▶ [ZADANIE PISEMNE]: Przepisz, proszę, bez żadnych zmian odcinek tekstu o mięsie roślinnym od słów „Obserwując postępy badań” aż po słowa „czy kawałek kurczaka.”.

### FRAGMENT TEKSTU

Obserwując postępy badań naukowych nad mięsem pochodzenia roślinnego i ogromny wysyp ofert mięsa roślinnego w sklepach i restauracjach, nie ryzykujemy zbyt wiele zmieniając choć trochę nasze nawyki kulinarne. Mięso pochodzenia roślinnego o wysokiej wierności odtworzenia smaku i wyglądu, przemawiające zdecydowanie do osób jedzących mięso, jest nowością relatywnie od niedawna. Choć od wieków znamy tofu, tempeh i inne źródła białka pochodzenia roślinnego, jednak dopiero niedawno odkryliśmy, jak produkować mięso z roślin, które zaoferuje wrażenia sensoryczne niemal nie do odróżnienia od oryginałów, jak burger, łosoś czy kawałek kurczaka.
Rośnie nowa grupa konsumentów - fleksitarianie, którzy szukają roślinnych alternatyw dla mięsa, zapewniających takie same wrażenia sensoryczne jak mięso naturalne, jednocześnie niezbyt skłonnych do całkowitej rezygnacji z produktów pochodzenia zwierzęcego. Świadoma decyzja o jedzeniu większej ilości roślin oraz produktów na bazie roślin wynika z troski o własne zdrowie, środowisko a także ochronę zwierząt. Przy okazji może to być również dobry sposób na zwiększenie różnorodności kulinarnej, dzięki smacznym, zdrowym i niedrogim posiłkom. Wzrost fleksitarianizmu oznacza wprost proporcjonalny wzrost rynku żywności pochodzenia roślinnego, w tym roślinnego mięsa, a to dobrze wróży dla naszego zdrowia i planety.
Meati - alternatywne mięso roślinne na bazie grzybów
Jeśli jednak mięso z roślin nie przemawia do was kusząco, może warto spróbować mięsa z grzybów, amerykańskiej marki Meati, podobno rewelacja.

######
### PODANE INFORMACJE

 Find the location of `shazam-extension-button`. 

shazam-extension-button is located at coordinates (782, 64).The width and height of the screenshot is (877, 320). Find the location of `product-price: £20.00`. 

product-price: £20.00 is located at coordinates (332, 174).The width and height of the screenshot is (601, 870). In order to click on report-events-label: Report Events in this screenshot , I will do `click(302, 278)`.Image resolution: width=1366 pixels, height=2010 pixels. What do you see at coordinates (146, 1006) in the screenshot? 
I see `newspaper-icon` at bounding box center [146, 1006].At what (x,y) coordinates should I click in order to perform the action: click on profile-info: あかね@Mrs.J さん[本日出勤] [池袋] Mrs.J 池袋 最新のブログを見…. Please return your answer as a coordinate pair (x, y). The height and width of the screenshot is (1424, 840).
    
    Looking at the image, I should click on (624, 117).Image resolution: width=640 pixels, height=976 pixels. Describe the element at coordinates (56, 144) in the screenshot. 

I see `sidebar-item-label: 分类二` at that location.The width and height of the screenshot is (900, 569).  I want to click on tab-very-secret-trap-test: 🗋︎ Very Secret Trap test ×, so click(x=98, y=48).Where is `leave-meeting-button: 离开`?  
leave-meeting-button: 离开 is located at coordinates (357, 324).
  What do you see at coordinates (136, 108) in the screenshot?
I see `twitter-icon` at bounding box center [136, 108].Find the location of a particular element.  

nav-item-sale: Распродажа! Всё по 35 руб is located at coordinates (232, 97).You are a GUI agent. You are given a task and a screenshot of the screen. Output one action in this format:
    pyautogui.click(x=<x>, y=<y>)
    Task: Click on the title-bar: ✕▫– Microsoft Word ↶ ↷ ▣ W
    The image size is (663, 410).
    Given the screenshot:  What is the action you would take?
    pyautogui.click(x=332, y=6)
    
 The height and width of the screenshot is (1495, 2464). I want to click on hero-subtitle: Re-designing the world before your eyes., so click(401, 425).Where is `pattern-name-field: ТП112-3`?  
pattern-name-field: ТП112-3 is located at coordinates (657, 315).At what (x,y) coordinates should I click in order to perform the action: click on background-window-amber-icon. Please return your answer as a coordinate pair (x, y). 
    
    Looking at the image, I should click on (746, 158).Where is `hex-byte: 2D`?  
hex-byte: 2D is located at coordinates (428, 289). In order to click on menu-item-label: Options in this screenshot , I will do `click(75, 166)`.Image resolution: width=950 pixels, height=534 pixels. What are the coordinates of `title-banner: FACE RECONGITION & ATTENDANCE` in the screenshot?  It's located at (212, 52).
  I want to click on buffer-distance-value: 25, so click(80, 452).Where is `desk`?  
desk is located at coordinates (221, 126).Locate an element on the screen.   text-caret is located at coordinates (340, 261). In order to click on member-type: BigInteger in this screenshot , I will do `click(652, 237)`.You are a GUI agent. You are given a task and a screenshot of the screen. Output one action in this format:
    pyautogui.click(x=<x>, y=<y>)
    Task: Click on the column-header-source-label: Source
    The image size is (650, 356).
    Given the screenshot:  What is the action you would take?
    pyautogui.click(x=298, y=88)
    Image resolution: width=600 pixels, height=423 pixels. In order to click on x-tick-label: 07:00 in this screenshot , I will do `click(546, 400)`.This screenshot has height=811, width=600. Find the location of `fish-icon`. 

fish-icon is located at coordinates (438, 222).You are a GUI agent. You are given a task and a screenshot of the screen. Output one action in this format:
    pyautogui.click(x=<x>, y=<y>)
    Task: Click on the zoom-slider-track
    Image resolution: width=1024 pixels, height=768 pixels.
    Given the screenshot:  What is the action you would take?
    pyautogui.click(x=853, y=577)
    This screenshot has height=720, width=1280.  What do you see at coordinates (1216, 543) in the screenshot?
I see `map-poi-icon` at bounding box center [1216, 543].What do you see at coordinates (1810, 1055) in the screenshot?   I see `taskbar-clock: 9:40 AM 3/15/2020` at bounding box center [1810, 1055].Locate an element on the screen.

######

▶ [ODPOWIEDŹ NA ZADANIE]:
Obserwując postępy badań naukowych nad mięsem pochodzenia roślinnego i ogromny wysyp ofert mięsa roślinnego w sklepach i restauracjach, nie ryzykujemy zbyt wiele zmieniając choć trochę nasze nawyki kulinarne. Mięso pochodzenia roślinnego o wysokiej wierności odtworzenia smaku i wyglądu, przemawiające zdecydowanie do osób jedzących mięso, jest nowością relatywnie od niedawna. Choć od wieków znamy tofu, tempeh i inne źródła białka pochodzenia roślinnego, jednak dopiero niedawno odkryliśmy, jak produkować mięso z roślin, które zaoferuje wrażenia sensoryczne niemal nie do odróżnienia od oryginałów, jak burger, łosoś czy kawałek kurczaka.